DATA UNDER STUDY section start

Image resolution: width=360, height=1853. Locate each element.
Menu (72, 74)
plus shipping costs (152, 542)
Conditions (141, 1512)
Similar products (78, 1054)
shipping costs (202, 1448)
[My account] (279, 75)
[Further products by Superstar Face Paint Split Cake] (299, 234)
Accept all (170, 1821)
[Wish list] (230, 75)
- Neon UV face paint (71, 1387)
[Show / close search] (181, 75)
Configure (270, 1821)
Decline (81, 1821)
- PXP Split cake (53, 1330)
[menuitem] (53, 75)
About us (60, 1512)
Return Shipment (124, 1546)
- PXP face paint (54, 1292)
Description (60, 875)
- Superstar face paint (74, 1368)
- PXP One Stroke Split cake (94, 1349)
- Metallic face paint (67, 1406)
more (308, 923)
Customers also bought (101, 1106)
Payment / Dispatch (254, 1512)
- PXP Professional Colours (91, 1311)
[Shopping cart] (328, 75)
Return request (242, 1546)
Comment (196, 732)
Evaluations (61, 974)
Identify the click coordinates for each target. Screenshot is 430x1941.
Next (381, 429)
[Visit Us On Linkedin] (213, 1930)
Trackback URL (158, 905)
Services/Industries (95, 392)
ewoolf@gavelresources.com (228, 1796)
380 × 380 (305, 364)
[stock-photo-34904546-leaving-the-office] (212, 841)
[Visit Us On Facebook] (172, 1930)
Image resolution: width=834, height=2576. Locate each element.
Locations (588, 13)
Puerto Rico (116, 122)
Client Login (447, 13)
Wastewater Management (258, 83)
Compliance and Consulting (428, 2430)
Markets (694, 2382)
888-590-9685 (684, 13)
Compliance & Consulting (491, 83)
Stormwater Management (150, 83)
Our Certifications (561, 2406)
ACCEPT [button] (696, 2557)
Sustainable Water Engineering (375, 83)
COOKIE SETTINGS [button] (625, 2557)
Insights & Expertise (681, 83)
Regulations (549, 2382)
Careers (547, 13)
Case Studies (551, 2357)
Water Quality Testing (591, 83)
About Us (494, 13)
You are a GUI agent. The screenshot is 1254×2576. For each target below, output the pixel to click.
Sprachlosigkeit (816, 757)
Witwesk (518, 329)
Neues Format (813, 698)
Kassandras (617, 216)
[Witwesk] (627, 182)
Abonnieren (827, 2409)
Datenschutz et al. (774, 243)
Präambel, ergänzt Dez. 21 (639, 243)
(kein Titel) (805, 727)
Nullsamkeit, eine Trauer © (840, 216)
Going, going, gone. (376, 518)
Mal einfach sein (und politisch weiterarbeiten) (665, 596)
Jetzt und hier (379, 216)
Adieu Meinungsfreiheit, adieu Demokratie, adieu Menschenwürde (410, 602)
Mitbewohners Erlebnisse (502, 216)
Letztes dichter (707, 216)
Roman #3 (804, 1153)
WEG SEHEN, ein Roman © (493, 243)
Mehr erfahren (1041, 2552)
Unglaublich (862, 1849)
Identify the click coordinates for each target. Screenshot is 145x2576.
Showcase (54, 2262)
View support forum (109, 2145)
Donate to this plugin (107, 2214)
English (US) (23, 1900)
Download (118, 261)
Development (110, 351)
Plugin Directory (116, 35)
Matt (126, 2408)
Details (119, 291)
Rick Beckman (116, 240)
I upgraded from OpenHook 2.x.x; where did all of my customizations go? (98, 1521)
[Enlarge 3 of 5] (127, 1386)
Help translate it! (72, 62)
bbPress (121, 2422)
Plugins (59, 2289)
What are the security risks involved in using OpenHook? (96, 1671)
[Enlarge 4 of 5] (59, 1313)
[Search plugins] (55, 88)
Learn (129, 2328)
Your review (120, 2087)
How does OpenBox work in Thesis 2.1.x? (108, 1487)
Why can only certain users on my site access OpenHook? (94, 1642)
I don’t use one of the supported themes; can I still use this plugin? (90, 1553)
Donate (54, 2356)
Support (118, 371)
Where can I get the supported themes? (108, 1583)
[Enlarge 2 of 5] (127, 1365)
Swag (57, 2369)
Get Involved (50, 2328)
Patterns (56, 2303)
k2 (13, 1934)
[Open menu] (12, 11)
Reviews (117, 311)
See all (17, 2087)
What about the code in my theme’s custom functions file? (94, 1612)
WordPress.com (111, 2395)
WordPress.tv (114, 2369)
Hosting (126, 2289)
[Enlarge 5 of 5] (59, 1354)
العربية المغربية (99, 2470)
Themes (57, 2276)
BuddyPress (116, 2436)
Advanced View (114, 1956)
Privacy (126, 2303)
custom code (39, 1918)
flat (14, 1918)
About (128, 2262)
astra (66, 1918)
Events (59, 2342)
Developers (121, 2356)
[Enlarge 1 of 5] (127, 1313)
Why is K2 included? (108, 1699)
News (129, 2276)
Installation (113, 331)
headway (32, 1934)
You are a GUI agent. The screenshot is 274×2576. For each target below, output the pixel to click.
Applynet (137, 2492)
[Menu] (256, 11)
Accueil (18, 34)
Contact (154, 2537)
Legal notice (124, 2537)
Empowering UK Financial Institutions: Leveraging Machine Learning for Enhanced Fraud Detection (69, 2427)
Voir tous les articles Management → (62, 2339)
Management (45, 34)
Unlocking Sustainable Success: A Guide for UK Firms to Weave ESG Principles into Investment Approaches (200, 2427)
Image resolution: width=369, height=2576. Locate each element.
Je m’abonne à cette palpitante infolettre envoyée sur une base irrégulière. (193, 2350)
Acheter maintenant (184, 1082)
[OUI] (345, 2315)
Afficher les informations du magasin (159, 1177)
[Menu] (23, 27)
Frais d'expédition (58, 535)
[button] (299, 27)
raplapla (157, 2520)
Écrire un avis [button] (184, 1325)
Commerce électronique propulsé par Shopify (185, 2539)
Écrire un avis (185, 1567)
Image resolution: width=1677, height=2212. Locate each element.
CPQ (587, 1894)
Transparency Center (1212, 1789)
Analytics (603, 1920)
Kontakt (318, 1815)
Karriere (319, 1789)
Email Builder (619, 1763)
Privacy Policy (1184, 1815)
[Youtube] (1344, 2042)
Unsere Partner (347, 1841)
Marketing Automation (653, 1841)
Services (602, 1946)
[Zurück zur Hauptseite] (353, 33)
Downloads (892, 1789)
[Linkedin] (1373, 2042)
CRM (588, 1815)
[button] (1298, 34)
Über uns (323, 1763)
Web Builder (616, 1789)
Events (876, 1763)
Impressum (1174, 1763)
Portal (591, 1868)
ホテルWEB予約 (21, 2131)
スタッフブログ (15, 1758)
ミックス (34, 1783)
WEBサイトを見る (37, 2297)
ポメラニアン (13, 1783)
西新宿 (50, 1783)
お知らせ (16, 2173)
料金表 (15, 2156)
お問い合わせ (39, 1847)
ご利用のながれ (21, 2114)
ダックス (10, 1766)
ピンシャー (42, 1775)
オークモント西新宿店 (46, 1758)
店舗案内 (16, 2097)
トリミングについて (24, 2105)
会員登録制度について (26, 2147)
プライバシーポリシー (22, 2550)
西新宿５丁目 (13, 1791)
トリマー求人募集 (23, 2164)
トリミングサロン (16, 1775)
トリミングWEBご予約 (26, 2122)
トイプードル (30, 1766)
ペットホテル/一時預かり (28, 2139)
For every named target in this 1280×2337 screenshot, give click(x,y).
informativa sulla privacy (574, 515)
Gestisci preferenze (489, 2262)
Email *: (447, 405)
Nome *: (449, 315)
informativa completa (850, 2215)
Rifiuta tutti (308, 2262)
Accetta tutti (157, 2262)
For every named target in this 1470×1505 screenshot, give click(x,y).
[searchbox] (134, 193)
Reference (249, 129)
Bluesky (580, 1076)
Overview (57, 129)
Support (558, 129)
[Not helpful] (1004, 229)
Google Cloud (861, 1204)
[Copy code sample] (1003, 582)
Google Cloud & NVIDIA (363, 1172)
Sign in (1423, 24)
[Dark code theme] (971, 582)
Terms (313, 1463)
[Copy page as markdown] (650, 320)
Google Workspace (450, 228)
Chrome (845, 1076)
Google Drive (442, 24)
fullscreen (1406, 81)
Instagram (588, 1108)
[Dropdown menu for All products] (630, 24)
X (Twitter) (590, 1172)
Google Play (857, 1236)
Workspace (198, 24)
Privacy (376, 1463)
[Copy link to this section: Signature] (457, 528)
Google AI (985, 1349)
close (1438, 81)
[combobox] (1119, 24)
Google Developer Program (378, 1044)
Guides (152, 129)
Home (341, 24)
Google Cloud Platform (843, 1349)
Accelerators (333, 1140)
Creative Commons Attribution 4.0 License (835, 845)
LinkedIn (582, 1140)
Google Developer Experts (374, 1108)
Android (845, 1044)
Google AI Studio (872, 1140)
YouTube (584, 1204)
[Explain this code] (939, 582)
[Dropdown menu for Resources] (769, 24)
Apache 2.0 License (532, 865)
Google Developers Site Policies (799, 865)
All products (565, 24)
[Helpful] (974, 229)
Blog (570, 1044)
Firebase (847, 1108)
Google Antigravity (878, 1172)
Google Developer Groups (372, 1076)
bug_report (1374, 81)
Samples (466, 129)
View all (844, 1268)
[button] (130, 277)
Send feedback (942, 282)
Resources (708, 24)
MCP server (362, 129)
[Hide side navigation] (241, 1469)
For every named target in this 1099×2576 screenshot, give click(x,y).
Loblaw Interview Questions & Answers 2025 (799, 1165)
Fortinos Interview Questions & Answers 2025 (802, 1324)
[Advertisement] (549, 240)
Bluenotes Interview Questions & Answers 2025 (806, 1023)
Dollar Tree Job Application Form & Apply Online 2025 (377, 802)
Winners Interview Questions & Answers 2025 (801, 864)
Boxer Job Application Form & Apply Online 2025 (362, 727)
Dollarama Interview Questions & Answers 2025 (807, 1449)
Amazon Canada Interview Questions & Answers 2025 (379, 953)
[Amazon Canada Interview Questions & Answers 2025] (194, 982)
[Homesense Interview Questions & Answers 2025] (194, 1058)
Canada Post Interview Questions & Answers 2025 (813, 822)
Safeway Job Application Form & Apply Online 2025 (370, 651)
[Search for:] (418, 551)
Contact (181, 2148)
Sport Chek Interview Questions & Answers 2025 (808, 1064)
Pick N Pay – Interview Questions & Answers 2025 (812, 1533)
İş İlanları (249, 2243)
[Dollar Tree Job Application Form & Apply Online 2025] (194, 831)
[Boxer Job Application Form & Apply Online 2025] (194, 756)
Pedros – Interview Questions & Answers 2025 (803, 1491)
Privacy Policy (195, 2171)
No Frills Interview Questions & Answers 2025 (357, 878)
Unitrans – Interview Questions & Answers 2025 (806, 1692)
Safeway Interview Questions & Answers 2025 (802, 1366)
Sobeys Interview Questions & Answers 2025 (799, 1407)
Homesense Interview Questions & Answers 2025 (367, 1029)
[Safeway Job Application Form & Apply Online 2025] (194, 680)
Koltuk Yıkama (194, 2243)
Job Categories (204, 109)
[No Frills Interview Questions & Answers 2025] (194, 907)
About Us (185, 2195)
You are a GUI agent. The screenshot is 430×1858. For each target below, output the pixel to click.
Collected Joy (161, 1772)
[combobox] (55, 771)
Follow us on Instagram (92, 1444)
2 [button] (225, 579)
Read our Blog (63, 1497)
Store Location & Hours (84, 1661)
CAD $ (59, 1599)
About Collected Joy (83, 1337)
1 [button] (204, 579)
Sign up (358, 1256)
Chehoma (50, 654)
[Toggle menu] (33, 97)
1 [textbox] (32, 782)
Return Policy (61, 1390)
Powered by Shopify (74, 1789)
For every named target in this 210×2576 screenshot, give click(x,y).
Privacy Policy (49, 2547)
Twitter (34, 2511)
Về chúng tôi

DATA UNDER STUDY section end

* WHAT THE EXERCISE ASKS: Print exactly the lines above from the one with "Acheter maintenant (184, 1082)" to the one with "Écrire un avis [button] (184, 1325)", including both.

* RESULT FOR THIS TASK:
Acheter maintenant (184, 1082)
[OUI] (345, 2315)
Afficher les informations du magasin (159, 1177)
[Menu] (23, 27)
Frais d'expédition (58, 535)
[button] (299, 27)
raplapla (157, 2520)
Écrire un avis [button] (184, 1325)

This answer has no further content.